QCEED brings together some of the world’s leading researchers in semiconductor nanotechnology design and fabrication, applied to quantum photonics, in a risky and highly interdisciplinary research project. The overarching objective of QCEED is to find solutions to current bottlenecks to quantum computation with integrated photonics. If successful, large scale, on chip, quantum photonic computation will be significantly closer.  “Scalable” photonic universal quantum computation exploits the measurement-based quantum computing paradigm relying on multi-dimensional photonic cluster states. However, the technological capability to generate on-demand, large-scale 2-dimensional cluster states has not yet been proven. QCEED will demonstrate the (large-scale, i.e., many photons) emission of 2-dimensional cluster states of light thanks to the development of new engineered paired semiconductor quantum dot (QD) systems, and the exploitation of advanced deep nuclei cooling and/or dynamic spin decoupling to improve system coherence time.  QCEED will also tackle the essential requirement for scalable quantum computation -that is to efficiently funnel the generated photons into specific photonic modes. 
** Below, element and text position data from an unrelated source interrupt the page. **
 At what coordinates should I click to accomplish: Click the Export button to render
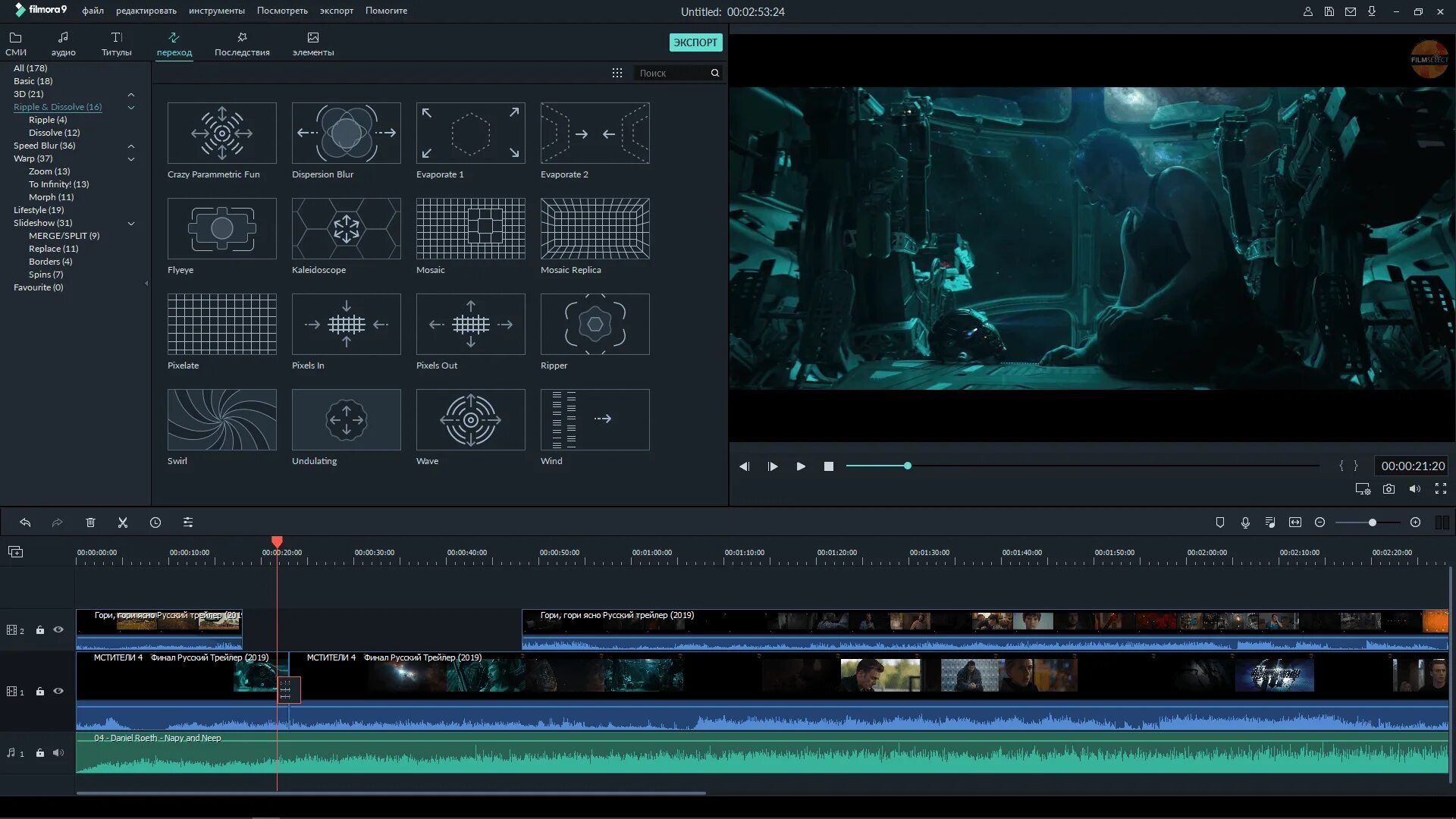coord(695,42)
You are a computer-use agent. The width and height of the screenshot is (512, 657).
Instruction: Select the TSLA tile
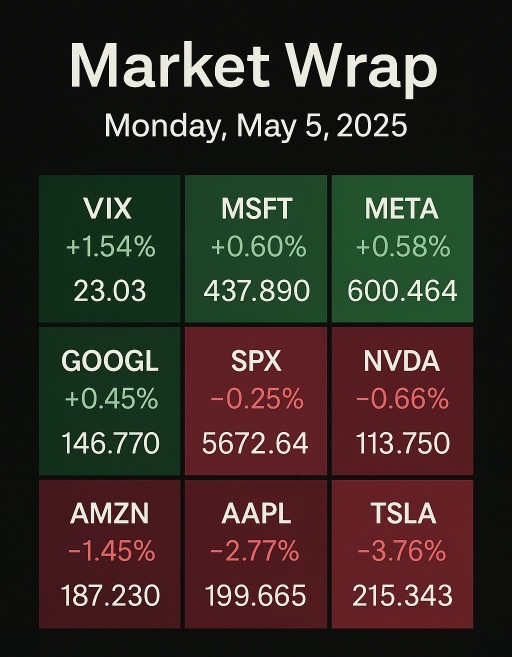tap(403, 554)
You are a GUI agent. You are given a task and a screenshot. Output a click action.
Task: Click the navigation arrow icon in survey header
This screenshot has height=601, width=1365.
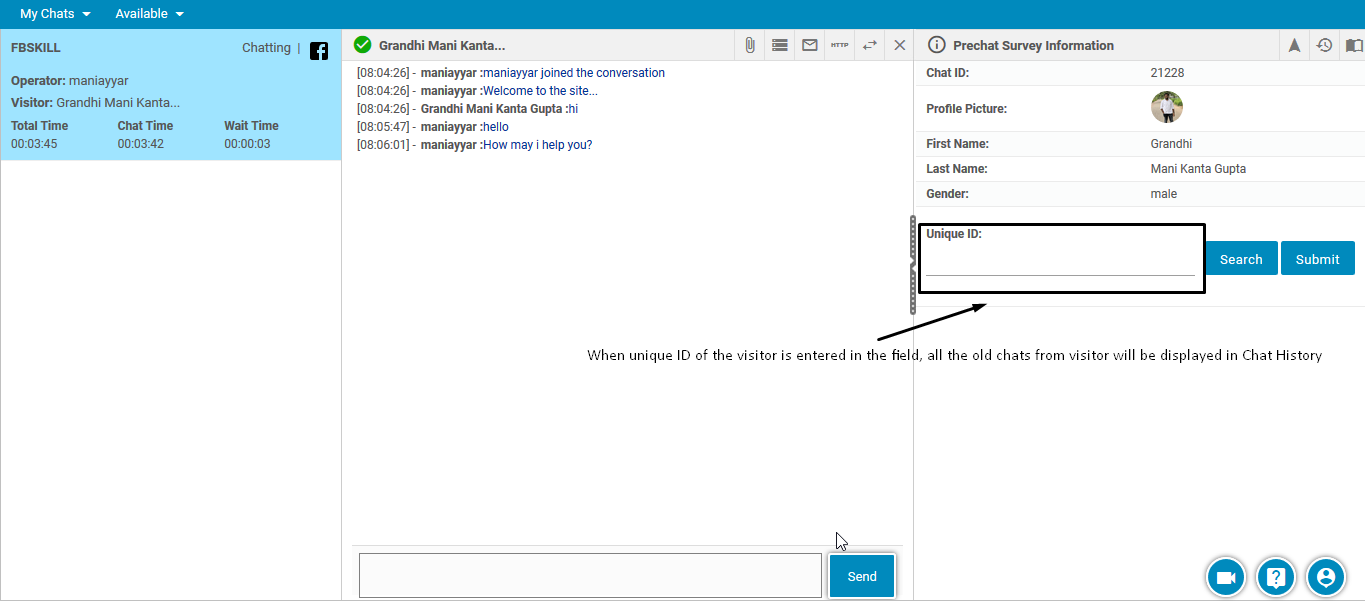[1294, 45]
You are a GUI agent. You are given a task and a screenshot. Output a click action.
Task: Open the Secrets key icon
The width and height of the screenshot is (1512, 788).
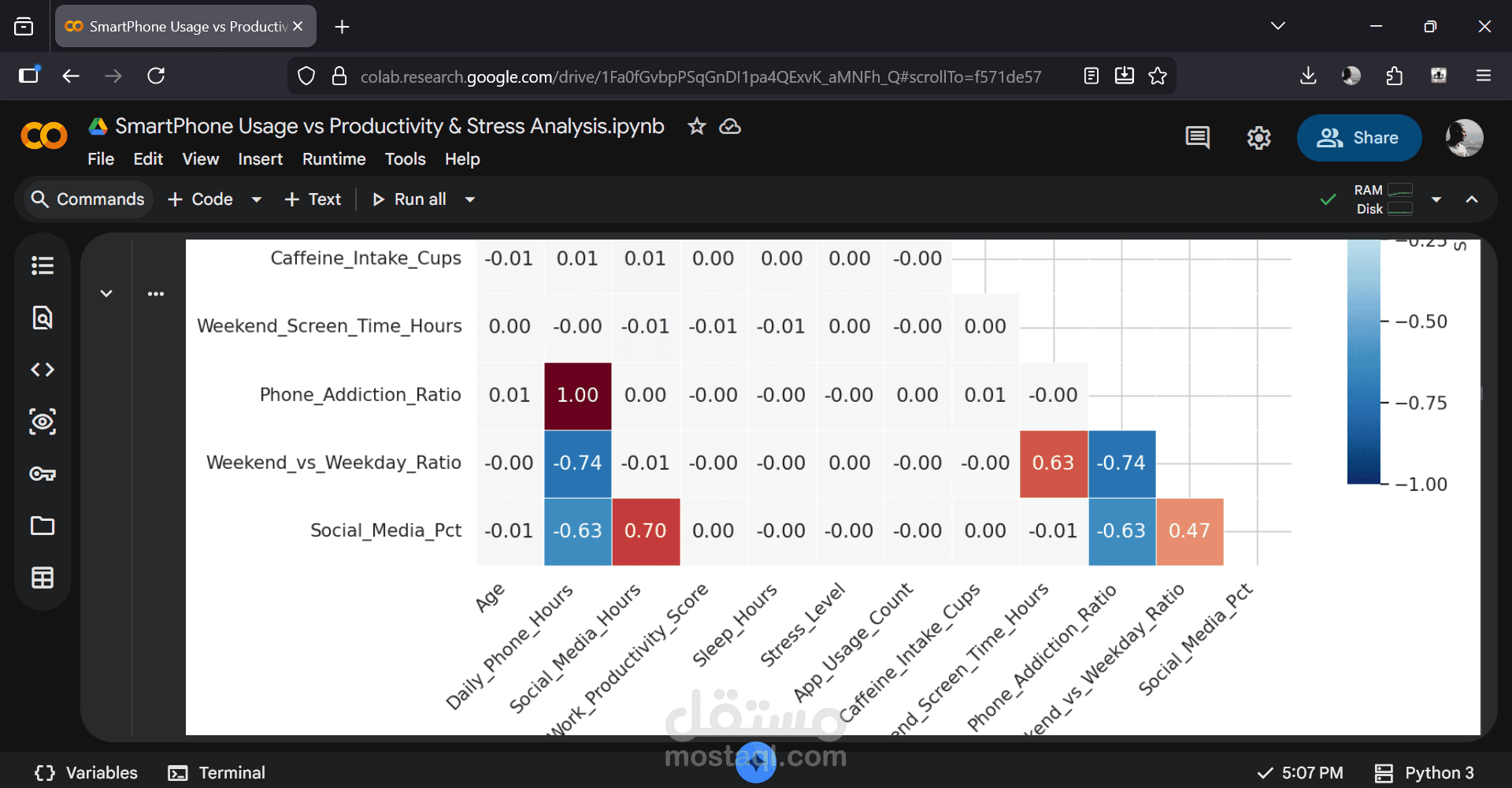[x=43, y=474]
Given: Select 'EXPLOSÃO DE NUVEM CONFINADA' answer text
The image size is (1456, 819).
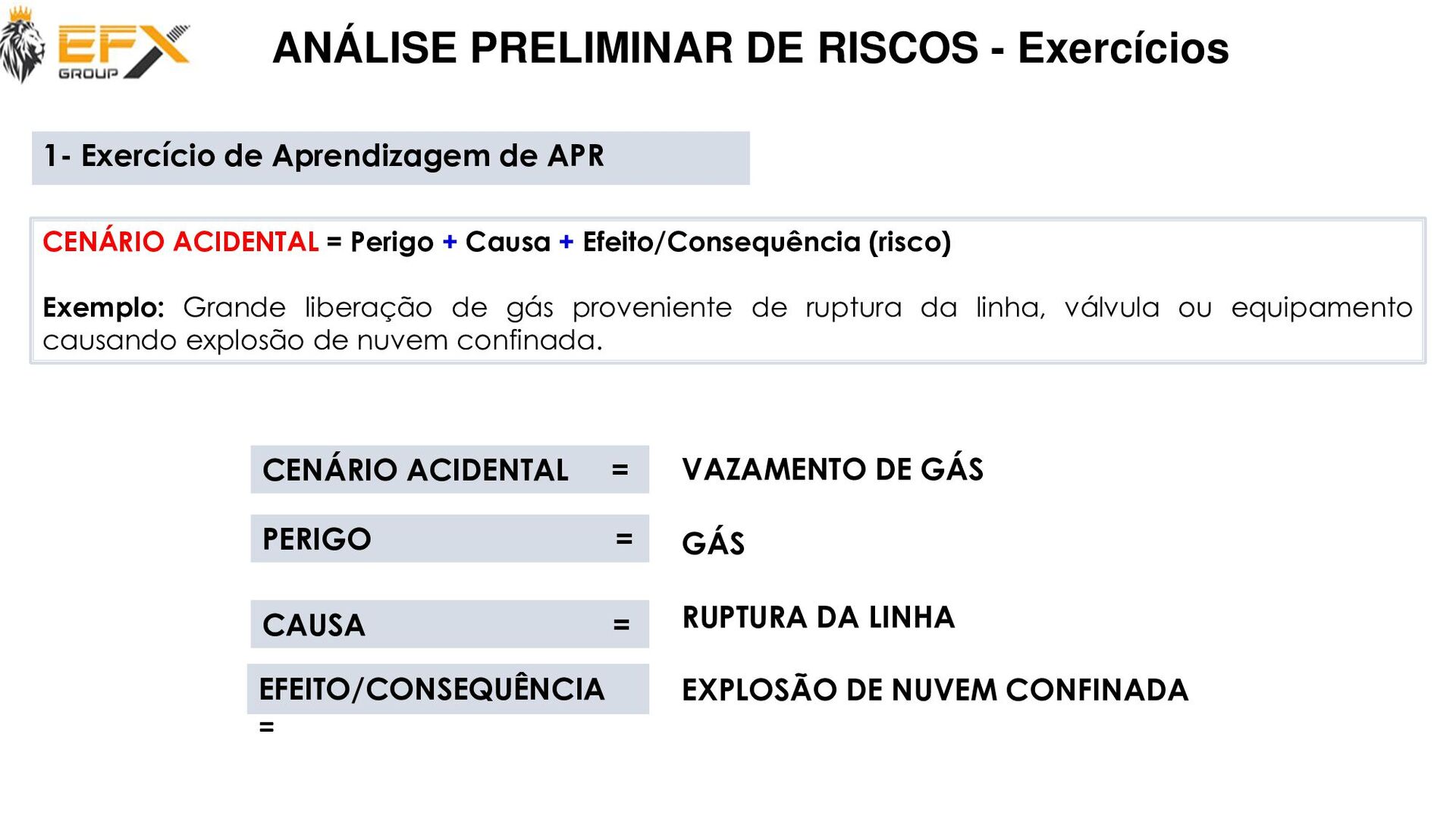Looking at the screenshot, I should pos(935,689).
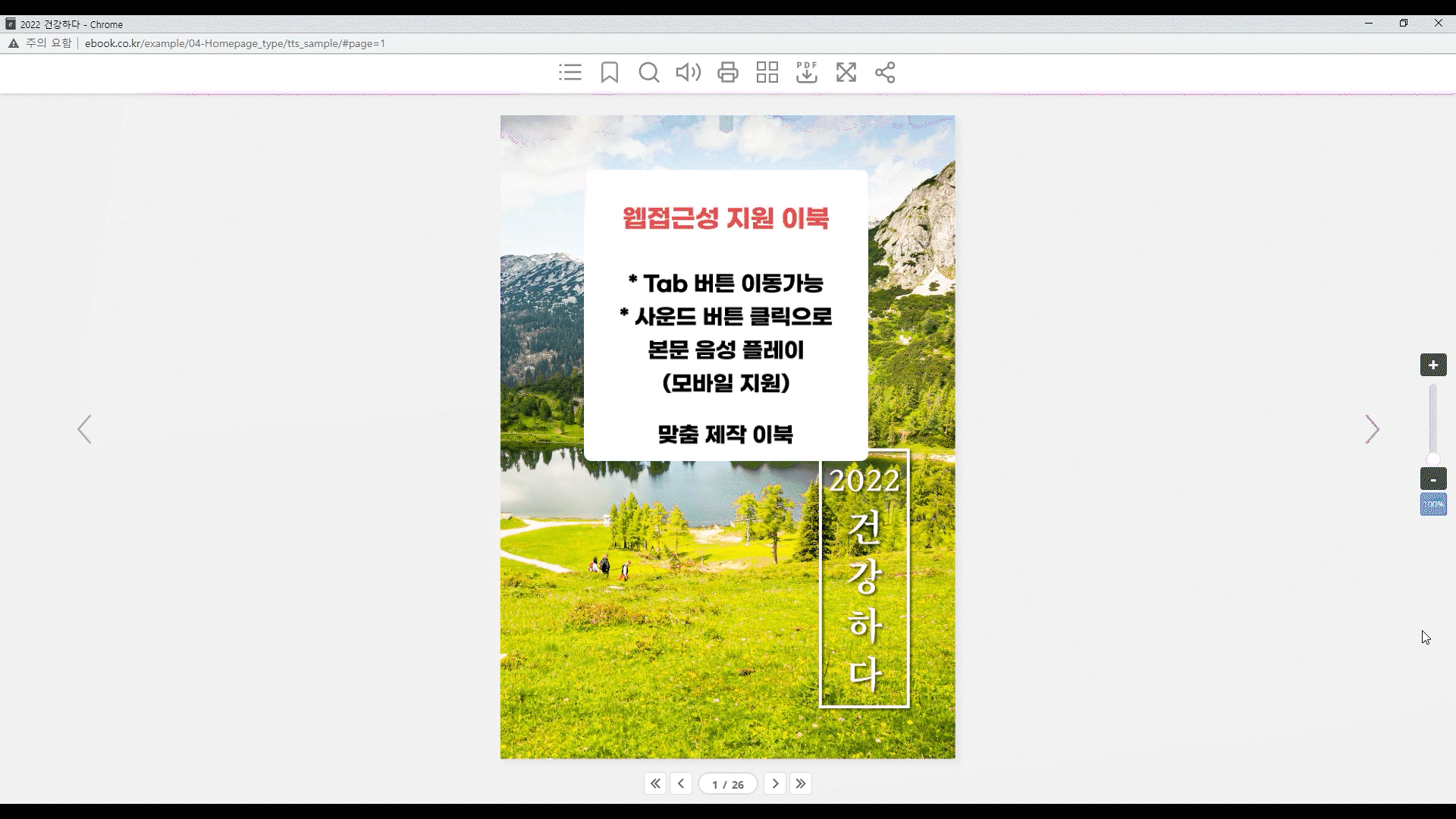Open the search magnifier tool

click(x=649, y=73)
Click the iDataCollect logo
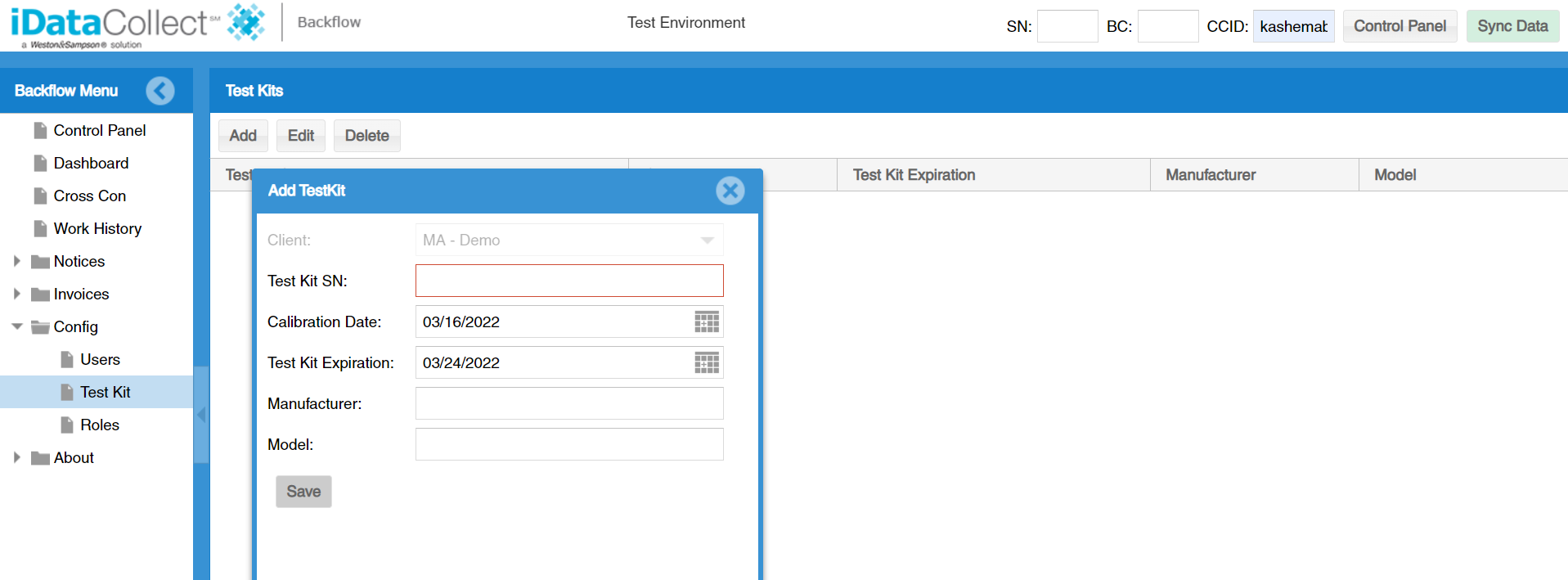The image size is (1568, 580). (138, 25)
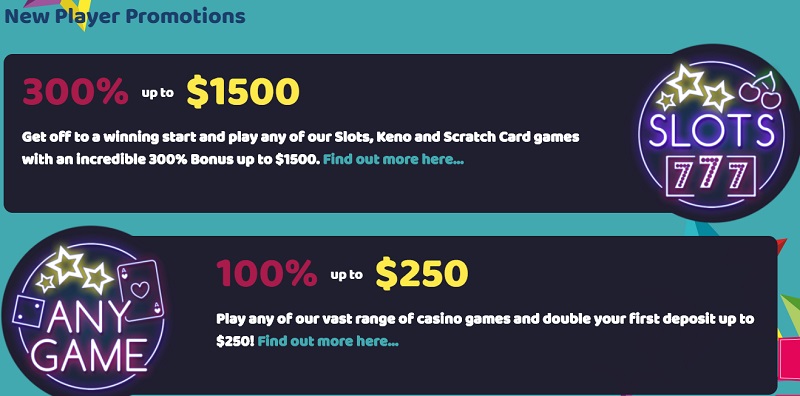The image size is (800, 396).
Task: Click the 'up to' label beside $250
Action: [x=346, y=275]
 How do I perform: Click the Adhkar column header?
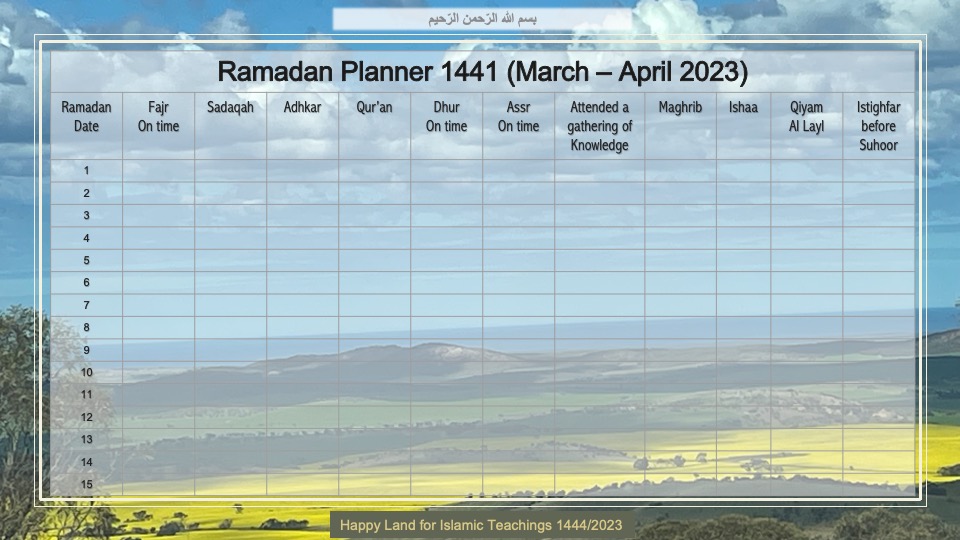pos(302,108)
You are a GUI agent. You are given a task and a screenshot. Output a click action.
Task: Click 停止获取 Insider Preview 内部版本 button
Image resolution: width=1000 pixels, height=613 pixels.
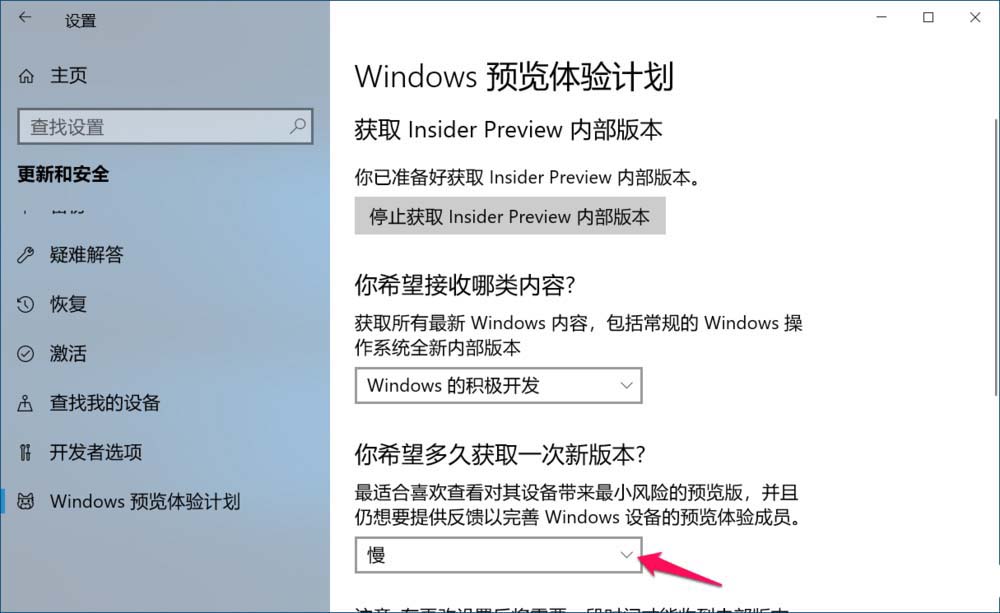510,216
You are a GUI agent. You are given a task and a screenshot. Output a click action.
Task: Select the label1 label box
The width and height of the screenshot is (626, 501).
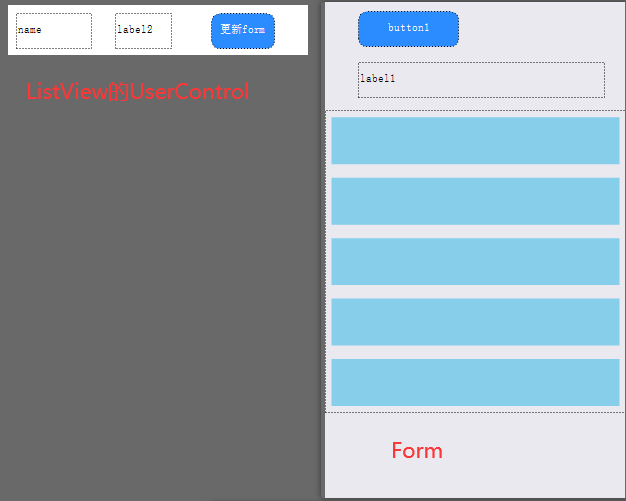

Dr Emanuele Pelucchi, Dr Gediminas Juska and Martin O’Connell

The QCEED coordinator Dr Juska says, “I am very excited about the prospect of coordinating this innovative project with the other partners as we strive to open new horizons in photonic quantum information processing”. 

Welcoming the news, Martin O’Connell, EU Programmes Manager at IPIC commented, “I would like to congratulate Drs Pelucchi and Juska on their success in this most competitive instrument of Horizon Europe.  In 2024 only 45 high risk/high gain projects out of 1119 submissions were selected for funding so the award of QCEED is testament to the extremely high quality of both the concept and submission by the Tyndall-led consortium and am looking forward to hearing of the future solutions”

The QCEED project runs from Feb 2025 to Jan 2029 with other partners comprising of Masaryk Uni (Cz), CNR (It), Warsaw Polytechnic (PL), CEA (Fr), iii-V Labs (Fr) and Day One (It). 

QCEED is a project funded by Horizon Europe the European Union Framework Programme for Research and Innovation under grant agreement no. 101185617.